Description of the task:
Quote exactly and only this range of lines in the data below: the line that holds "Where should I click to: Toggle" to the line that holds "Collapse the Vol(BNT) indicator row", both included.

Data to process:
╔══

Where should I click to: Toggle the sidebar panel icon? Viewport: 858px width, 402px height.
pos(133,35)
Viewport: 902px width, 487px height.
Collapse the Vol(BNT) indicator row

╚══
╔══

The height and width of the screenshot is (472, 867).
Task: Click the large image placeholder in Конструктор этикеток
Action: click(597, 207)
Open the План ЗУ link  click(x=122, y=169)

╚══
╔══

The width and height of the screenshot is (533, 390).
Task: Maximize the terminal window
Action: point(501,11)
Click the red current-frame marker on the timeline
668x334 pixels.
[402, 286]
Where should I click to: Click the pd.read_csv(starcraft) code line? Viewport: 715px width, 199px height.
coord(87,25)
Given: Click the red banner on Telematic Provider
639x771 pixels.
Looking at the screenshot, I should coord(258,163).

╚══

Solved exercise:
Where should I click to: Toggle the sidebar panel icon? Viewport: 858px width, 402px height.
pos(133,35)
Viewport: 902px width, 487px height.
Collapse the Vol(BNT) indicator row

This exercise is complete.